Firefox beats Chrome and Tor in our trustworthy browser poll
Shamal Abeyrathne
Chief Channel & Marketing Officer (CCMO) | Driving Strategic Growth & Innovation | Expert in Building High-Performing Teams & Expanding Global Market Presence
For the third year running Mozilla's 'browser wars' veteran, Firefox, has burned the world's favourite browser, Google Chrome, in our trustworthy browser poll.
Surprisingly, it also soundly beat the newest entrant to appear in our poll - the post-Snowden privacy poster boy, the Tor browser.
The Tor browser, which uses Firefox as its base, is designed to be the last word in privacy and security but it seems the message isn't out there yet; it scored so few votes (6%) that it ended up making up the numbers in our 'other' category.
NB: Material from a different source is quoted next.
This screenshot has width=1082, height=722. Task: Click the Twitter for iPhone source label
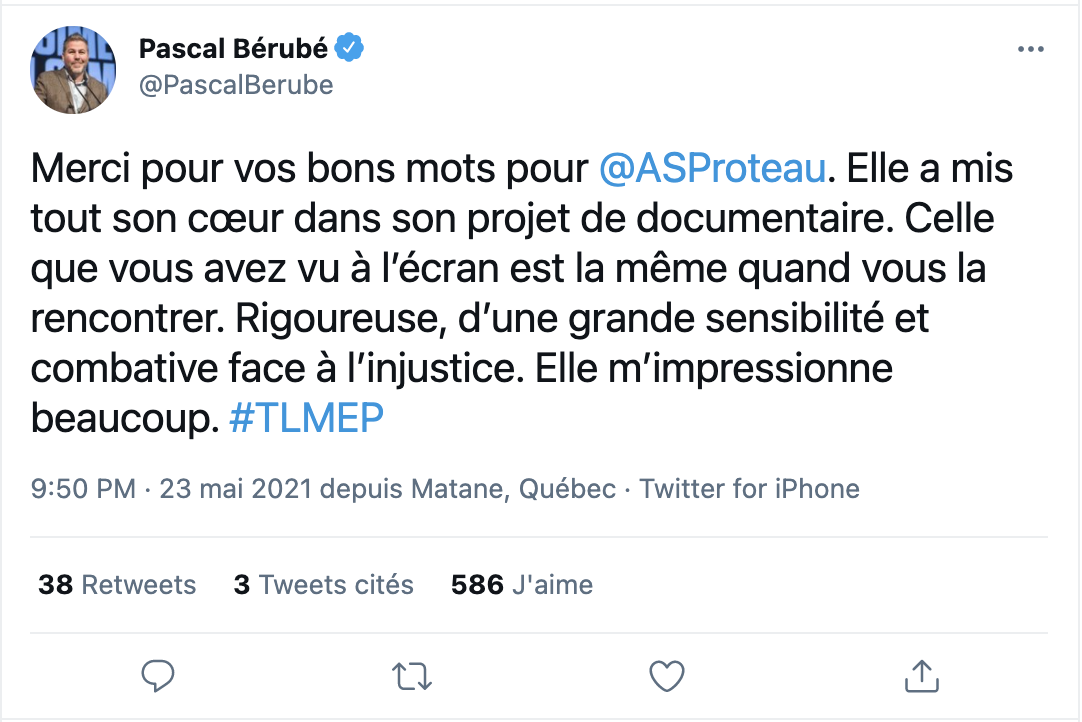tap(749, 489)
We've run our trustworthy browser poll at about the same time of the year, three years in a row now. Each time we've asked, "Which browser do you trust?" and each time the majority of you have answered emphatically: Firefox.
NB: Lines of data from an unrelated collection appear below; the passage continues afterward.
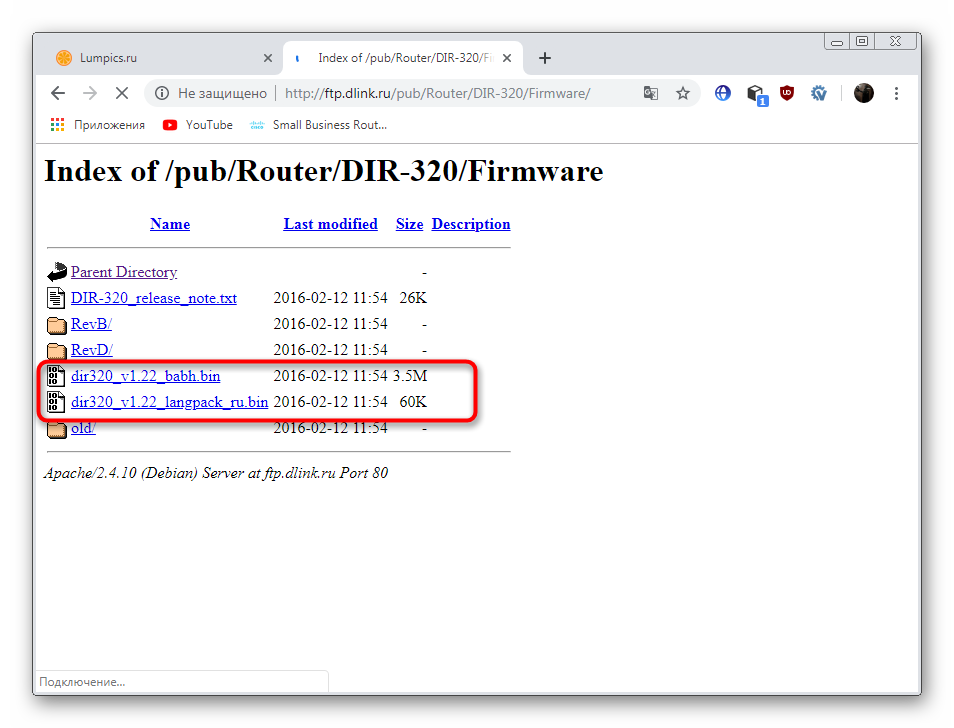This screenshot has height=728, width=954.
Task: Open the translate page icon
Action: [x=651, y=93]
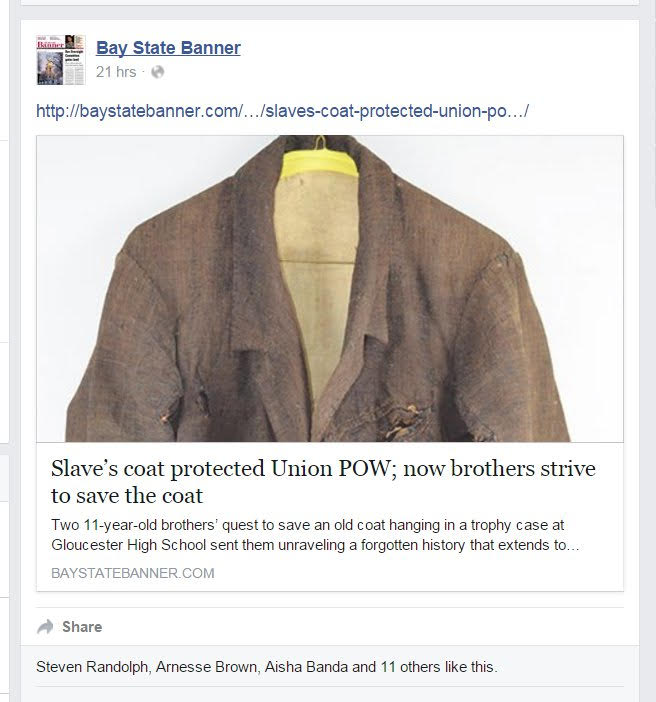Open the 21 hrs timestamp link
This screenshot has height=702, width=656.
point(116,72)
Of course this isn't a scientific study, it's a collection of web polls, and the result doesn't mean that Firefox is more trustworthy than Chrome or Tor (or Opera, or anything else for that matter), only that the people who filled in our poll think it is.
And that's important.
Browsers are our gateway to the web and a critically important part of the way we ensure our privacy and security online.
Most of us aren't going to consult Bugtraq or pore over independent speed tests when we choose our browser though. Some, perhaps many, will follow the recommendation of a person we trust on IT matters or pick one based on our perception of the browser and the company that makes it.
If you want to get online then you need to choose a browser you trust or live with one that you don't.
It seems like many of you do exactly that.